Completed Exercise 1,2,3,4,5

[kkhevna9252]

No description provided.

[super30admin]

Overall, the student's solutions are well-structured and demonstrate a good understanding of the algorithms. Here's a detailed evaluation for each exercise:

1. Exercise_1.java (Binary Search):

   • Correctness: The implementation correctly performs binary search, but sorting the array within the search function is unnecessary and increases time complexity (O(n log n) for sorting). Binary search assumes the input array is already sorted.
   • Time Complexity: Incorrectly stated as O(log n) due to the sorting step. Actual complexity is O(n log n).
   • Space Complexity: Correctly stated as O(1).
   • Improvement: Remove the sorting step and add a comment that the input array must be sorted.

2. Exercise_2.java (QuickSort):

   • Correctness: The implementation is correct and follows standard QuickSort approach.
   • Time Complexity: Correctly stated as O(n log n) average case and O(n²) worst case.
   • Space Complexity: Correctly stated as O(log n) for recursion stack.
   • Code Quality: Well-structured and readable. The swap method could be made private since it's a helper method.

3. Exercise_3.java (Linked List Middle):

   • Correctness: Correctly implements the fast/slow pointer approach to find the middle.
   • Time Complexity: O(n) as it traverses the list once.
   • Space Complexity: O(1) as it uses constant extra space.
   • Code Quality: Clean and efficient implementation.

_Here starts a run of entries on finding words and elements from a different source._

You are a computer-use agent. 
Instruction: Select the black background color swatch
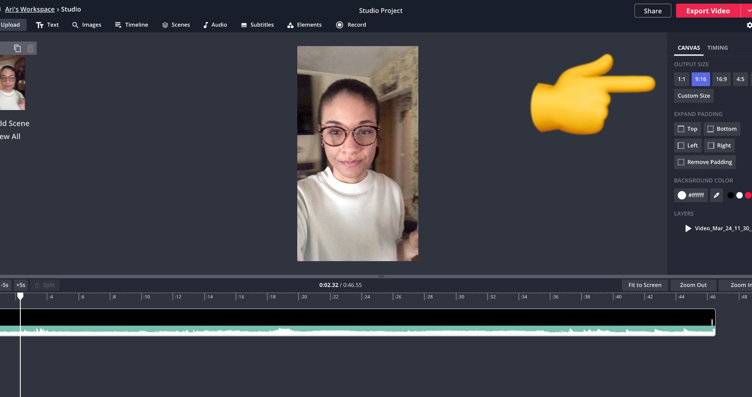coord(730,195)
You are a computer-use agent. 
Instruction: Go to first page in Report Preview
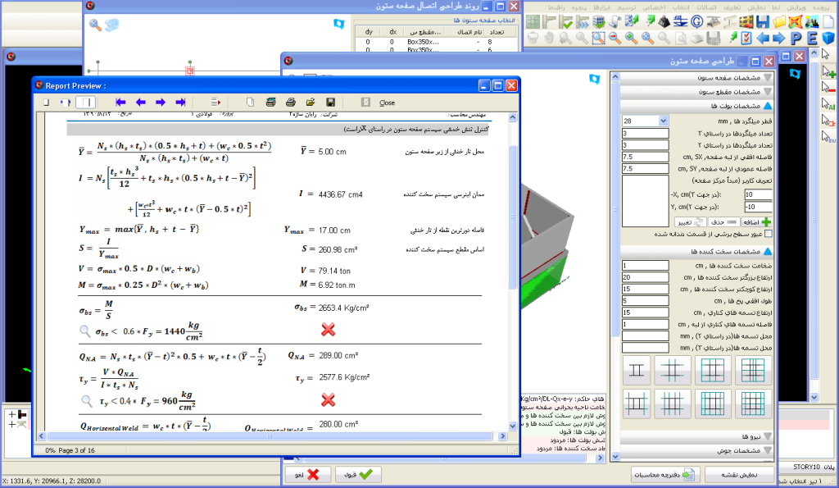pyautogui.click(x=120, y=103)
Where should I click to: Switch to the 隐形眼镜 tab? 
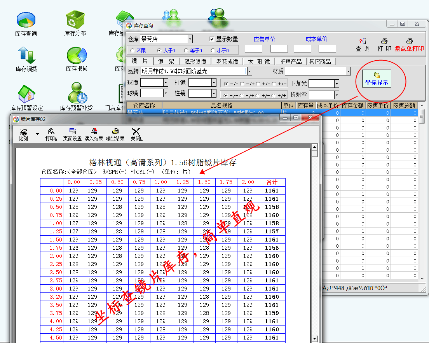(195, 61)
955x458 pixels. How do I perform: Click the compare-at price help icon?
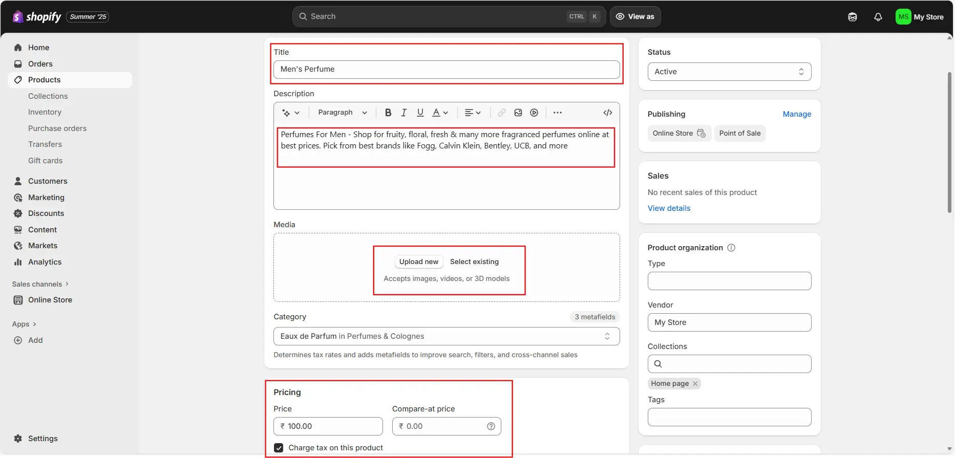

4. Exercise_4.java (MergeSort):

   • Correctness: Correct implementation of MergeSort.
   • Time Complexity: Correctly stated as O(n log n).
   • Space Complexity: Correctly stated as O(n) for temporary arrays.
   • Code Quality: Well-structured. The merge method could be made private.

5. Exercise_5.java (Iterative QuickSort):

   • Correctness: Correct implementation using a stack to avoid recursion.
   • Time Complexity: Correctly stated as O(n log n) average case and O(n²) worst case.
   • Space Complexity: Correctly stated as O(log n) average case and O(n) worst case.
   • Code Quality: Good, but the XOR swap might be less readable than a temporary variable swap.

General Suggestions:

1. Add more comments explaining the algorithms' steps.
2. Consider adding input validation (e.g., null checks where appropriate).
3. For helper methods like swap(), consider making them private.
4. The binary search implementation should not sort the input array.